• [Фрагмент текста]
Можно было бы разобрать и другие ошибки Смирнова: доказать, например, что, взявшись исправлять Михайлова по вопросу о том, сколько звезд мог видеть Ермолов на груди Аракчеева в 1809 г., он еще более запутал вопрос, причем, если Михайлов допустил частную ошибку, то Смирнов – более важную, неправомерно распространив на начало XIX в. такие правила ношения орденов, которых в то время еще не было; можно было бы доказать, что Смирнов не разобрался в старшинстве чинов Багратиона и Барклая или что он путает воинские чины со званиями и пр., но до каких же размеров тогда разрастается мое письмо и нужно ли это делать, если сам Смирнов привел слова Ермолова: «…малейшее искажение истины оскорбляет достоинство Истории и потрясает доверие к целому труду»? А ведь отрицание участия Жюно в Бородинском сражении – это не «малейшее», а грубейшее искажение истины и все ошибки Михайлова, отмеченные Смирновым, кажутся мелкими «сучками» по сравнению с этим «бревном». Такое и нарочно не придумаешь!
Плохую услугу оказал редакции газеты А. Смирнов. Достоинство Истории его статьей, быть может, и не будет оскорблено, а вот достоинство ЛГ и ее читателей, привыкших верить авторам, выступающим в роли авторитетных «судей-арбитров» (не говоря уже о достоинстве О. Михайлова), оскорблено безусловно. В связи с этим считаю, что о допущенных Смирновым «ошибках в диктанте» редакция обязана сообщить читателям (равно, впрочем, как и об ошибках Мальгина).

• [Выдержки из записей]
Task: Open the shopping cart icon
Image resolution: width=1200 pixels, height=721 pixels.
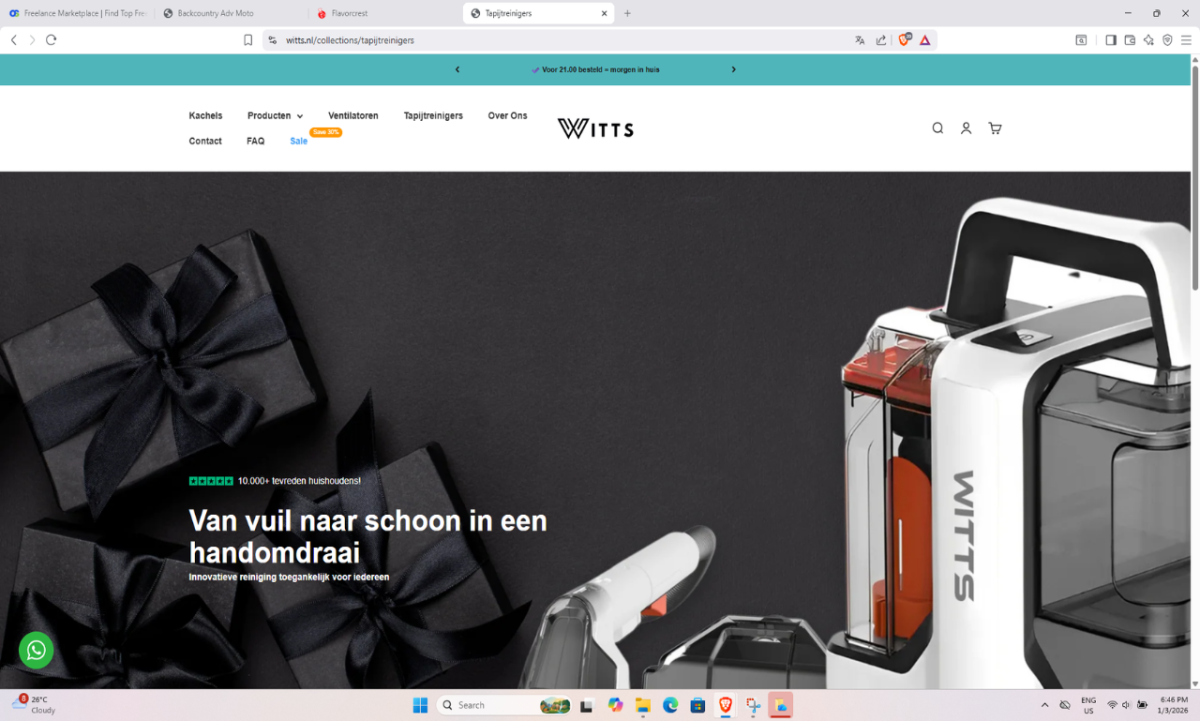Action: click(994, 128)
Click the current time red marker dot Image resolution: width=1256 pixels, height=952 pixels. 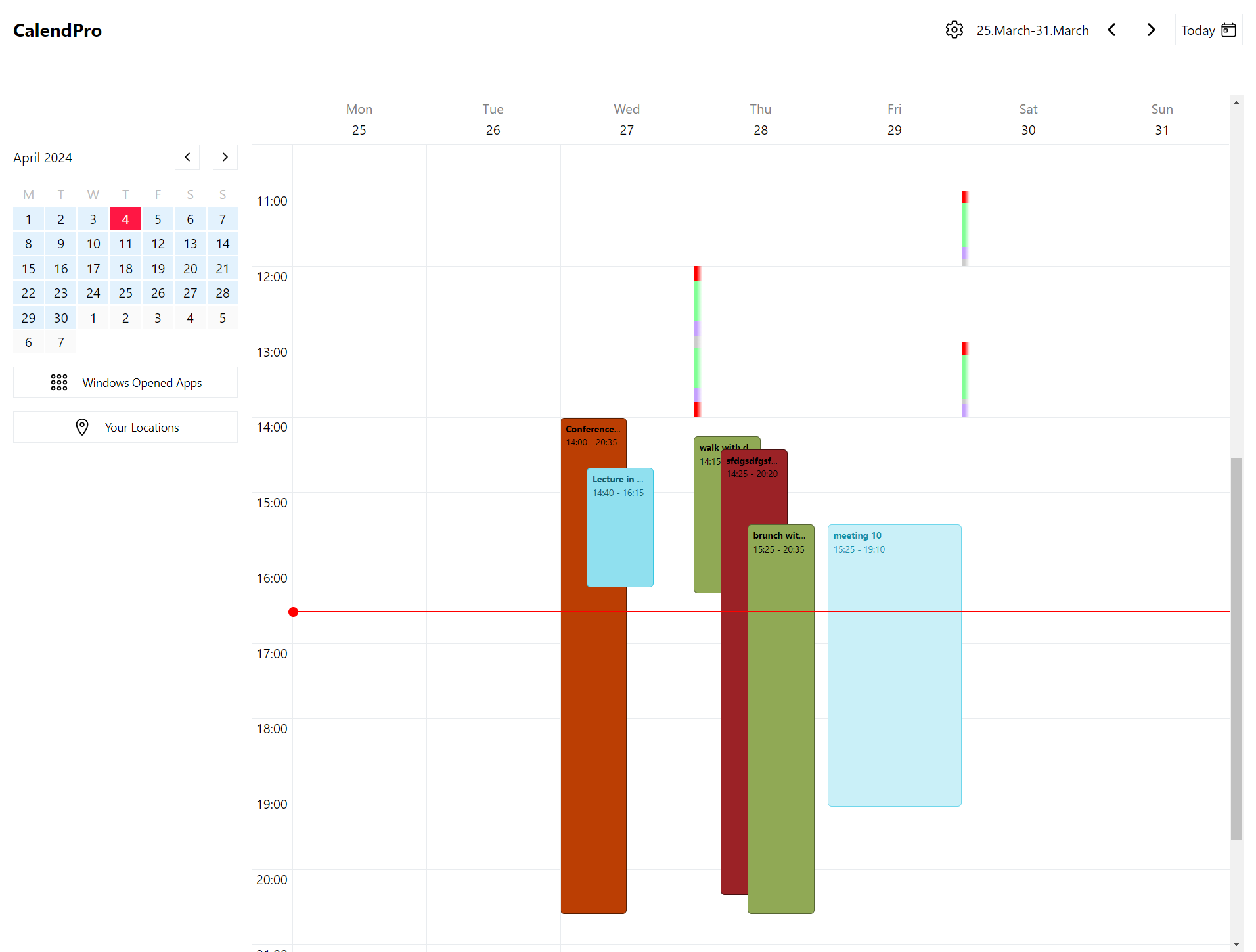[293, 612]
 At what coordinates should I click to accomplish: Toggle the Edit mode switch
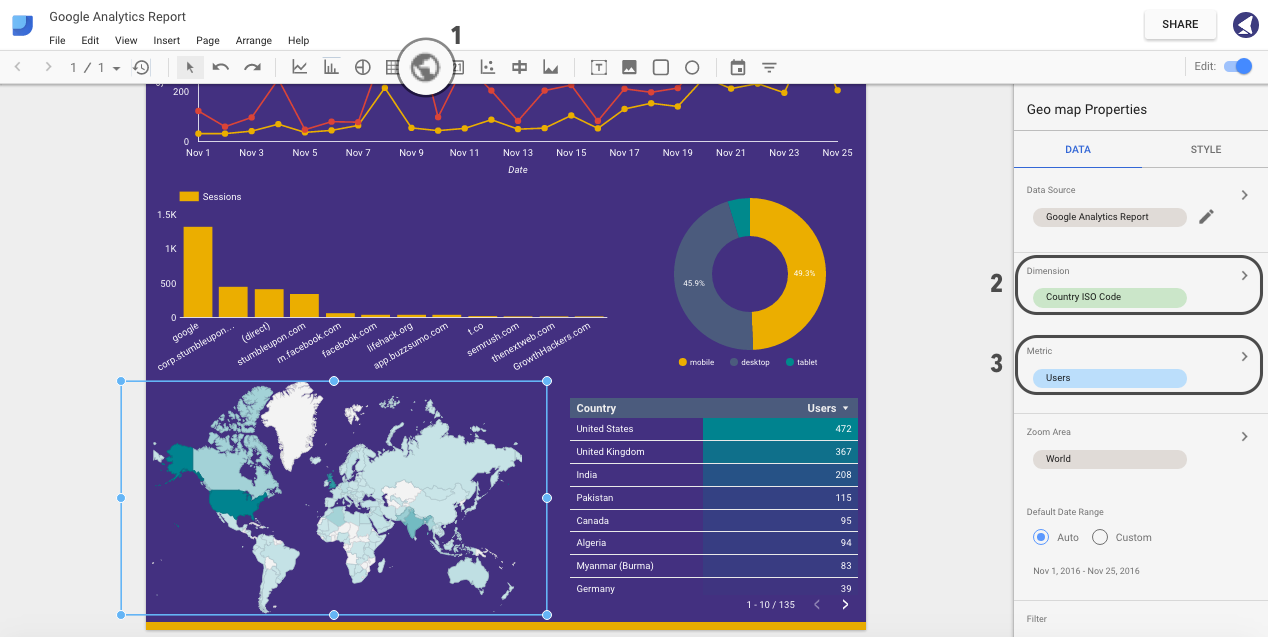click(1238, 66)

• [Задание] Приведите продолжение письма об ошибках в статье А. Смирнова, начав сразу после его последней фразы. Листинг представляет собой самостоятельный материал, не связанный с фрагментом текста.

• [Результат выполнения]
Теперь разрешите перейти к критике А. Мальгиным повести Н. Эйдельмана «Большой Жанно», ответной статье автора и комментировании ее И. Зильберштейном. Здесь все в основном ясно, за исключением одного: неужели Мальгин действительно не понимает разницы между документально-исторической прозой и исторической беллетристикой? Судя по тому, что он в одной статье критикует два произведения, относящиеся к разным жанрам, и подходит к ним по сути дела с одинаковыми требованиями (впряг, так сказать, в одну телегу «коня и трепетную лань»), вроде бы и в самом деле не понимает. Но это выглядит так странно, что не верится.
Как бы там ни было, но факт остается фактом: спутав два жанра, А. Мальгин предъявил к беллетристическому произведению на историческую тему такие требования, которые могут быть отнесены только к документально-исторической прозе, а именно: начисто, в принципе отверг право писателя-беллетриста на художественный вымысел и домысел. В этом и состоит вся суть критики «Большого Жанно». Это видно из того, что вымышленные Эйдельманом эпизоды Мальгин не рассматривает по существу, т. е. с точки зрения их исторического правдоподобия, художественной убедительности, оправданности или ненужности для воплощения авторского замысла и т.